EXERCISE GOAL: Search for the word "agent" in the entries. Each line that holds it should be copied.

WORKING DATA:
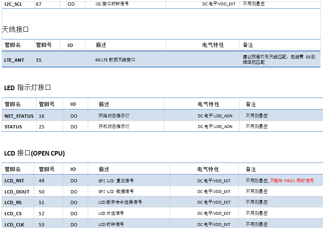Click the 天线接口 section heading
Image resolution: width=323 pixels, height=228 pixels.
16,30
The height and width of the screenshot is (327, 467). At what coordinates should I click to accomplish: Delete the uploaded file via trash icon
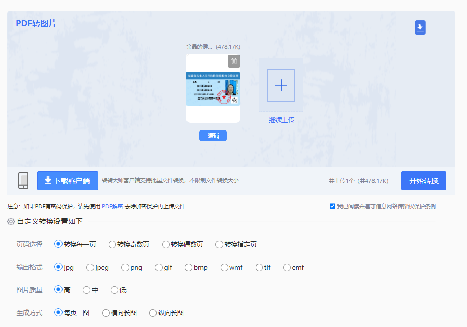click(x=233, y=61)
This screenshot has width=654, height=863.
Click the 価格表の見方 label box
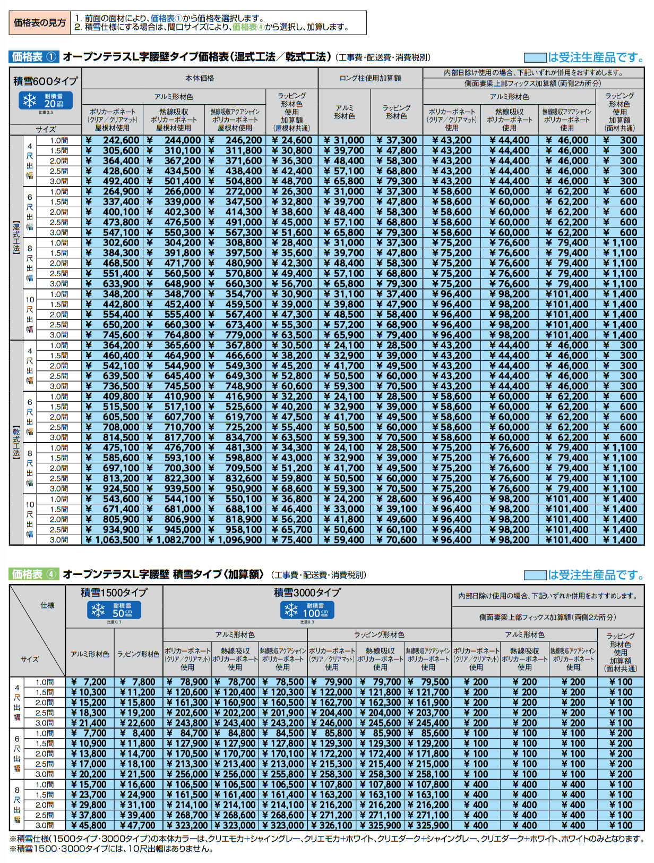point(40,23)
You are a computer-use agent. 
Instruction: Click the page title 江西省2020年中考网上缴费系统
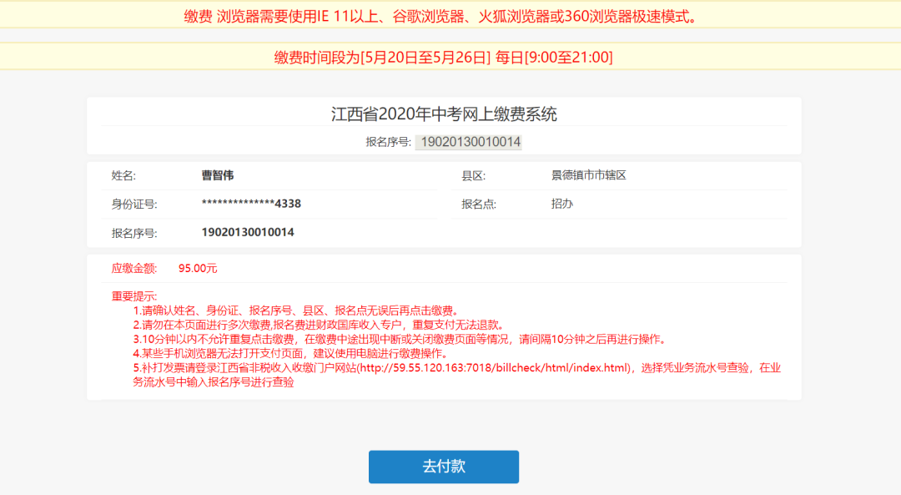pos(444,114)
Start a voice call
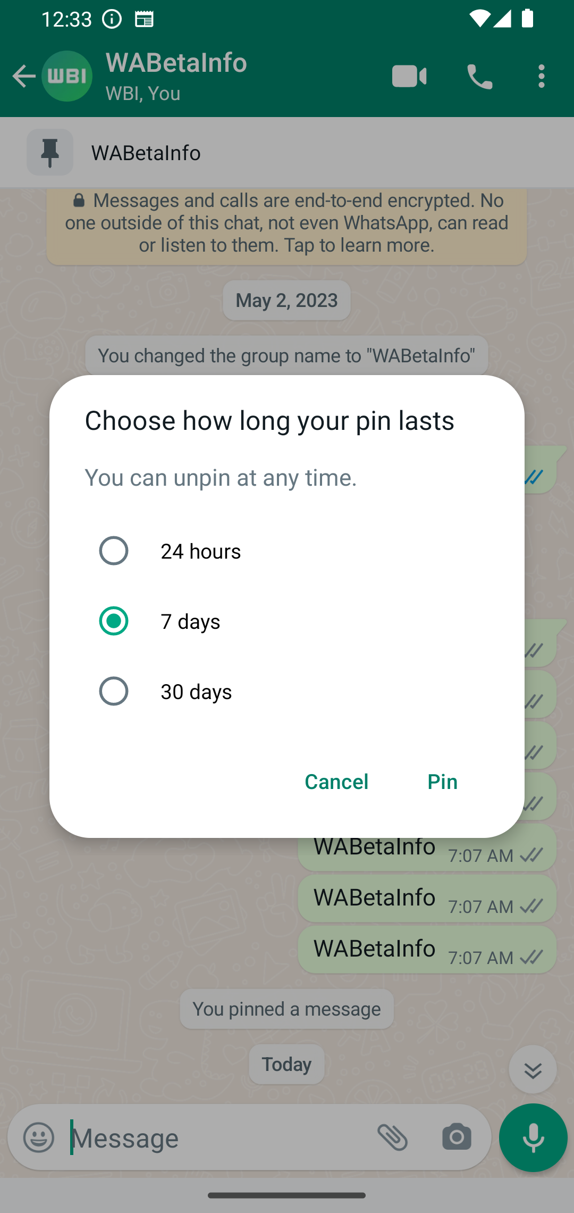Viewport: 574px width, 1213px height. click(479, 76)
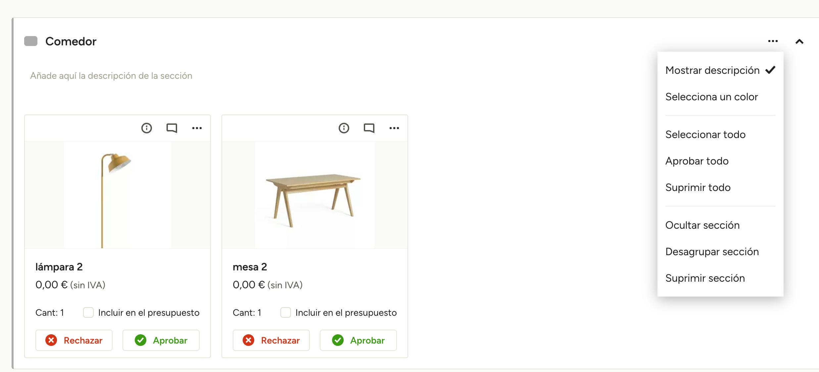Screen dimensions: 819x372
Task: Open 'Selecciona un color' option
Action: 711,97
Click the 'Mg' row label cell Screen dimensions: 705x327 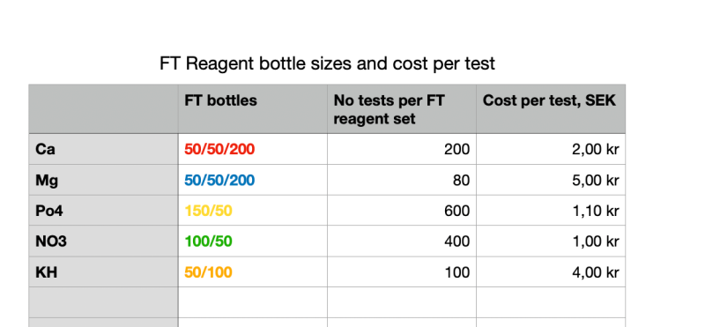point(103,180)
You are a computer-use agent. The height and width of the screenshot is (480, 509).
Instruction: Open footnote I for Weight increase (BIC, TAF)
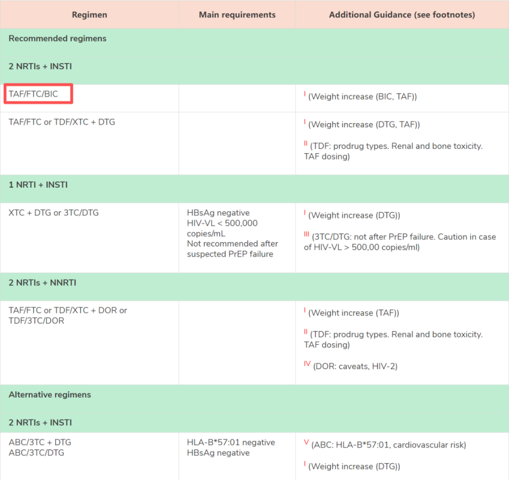coord(305,95)
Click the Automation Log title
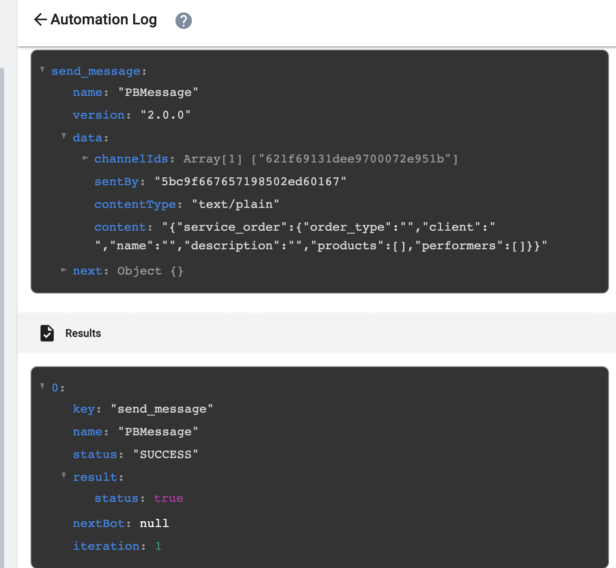Screen dimensions: 616x568 click(x=103, y=19)
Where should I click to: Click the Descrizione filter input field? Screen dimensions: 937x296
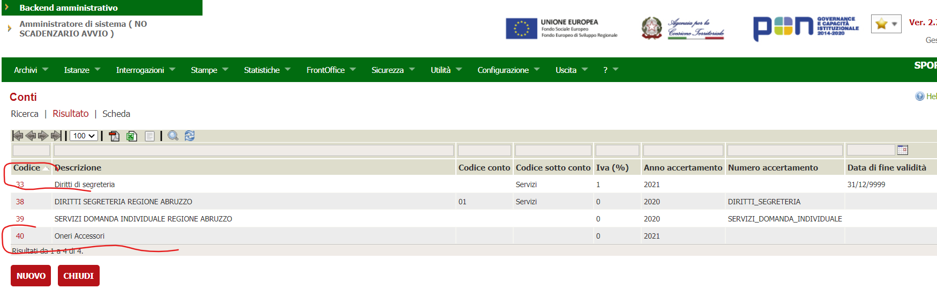pyautogui.click(x=253, y=151)
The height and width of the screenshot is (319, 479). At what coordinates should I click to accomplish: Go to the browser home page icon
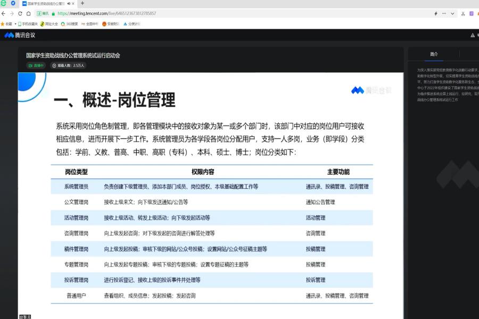point(29,13)
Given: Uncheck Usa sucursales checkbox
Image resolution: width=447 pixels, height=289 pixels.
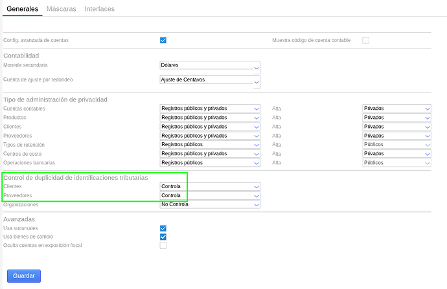Looking at the screenshot, I should pos(163,228).
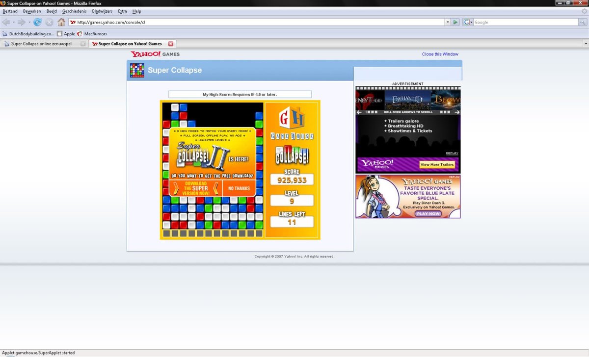Open the address bar history dropdown
589x357 pixels.
(447, 22)
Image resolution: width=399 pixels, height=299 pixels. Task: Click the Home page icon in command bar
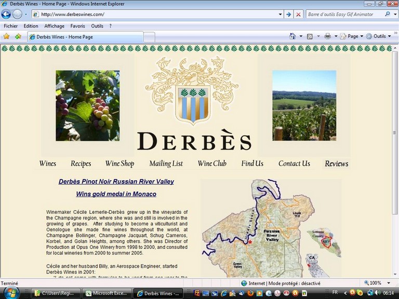tap(292, 36)
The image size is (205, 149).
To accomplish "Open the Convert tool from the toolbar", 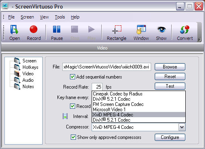I will (x=185, y=29).
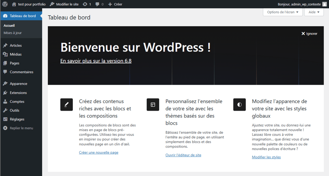This screenshot has width=329, height=176.
Task: Follow the En savoir plus version 6.8 link
Action: coord(96,61)
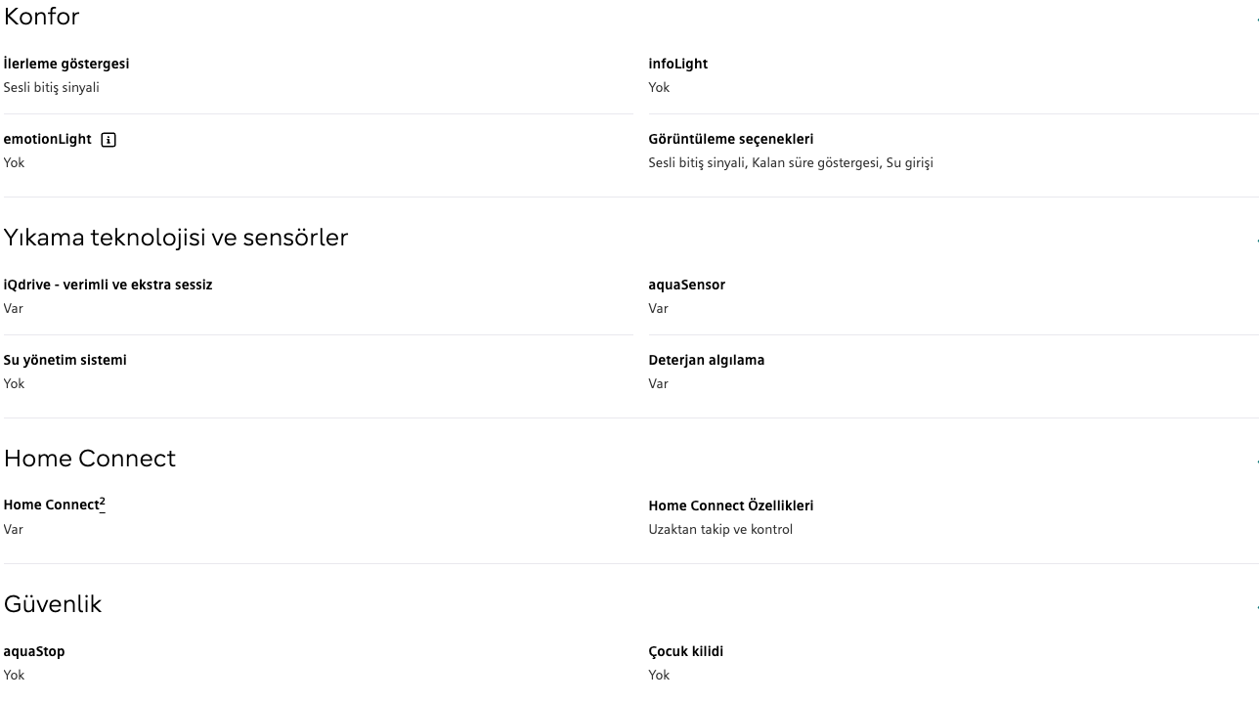Toggle the large Home Connect section heading
This screenshot has width=1259, height=703.
point(90,459)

RESPONSE TO THIS EXERCISE:
You are a computer-use agent. 
You are a computer-use agent. The height and width of the screenshot is (480, 509).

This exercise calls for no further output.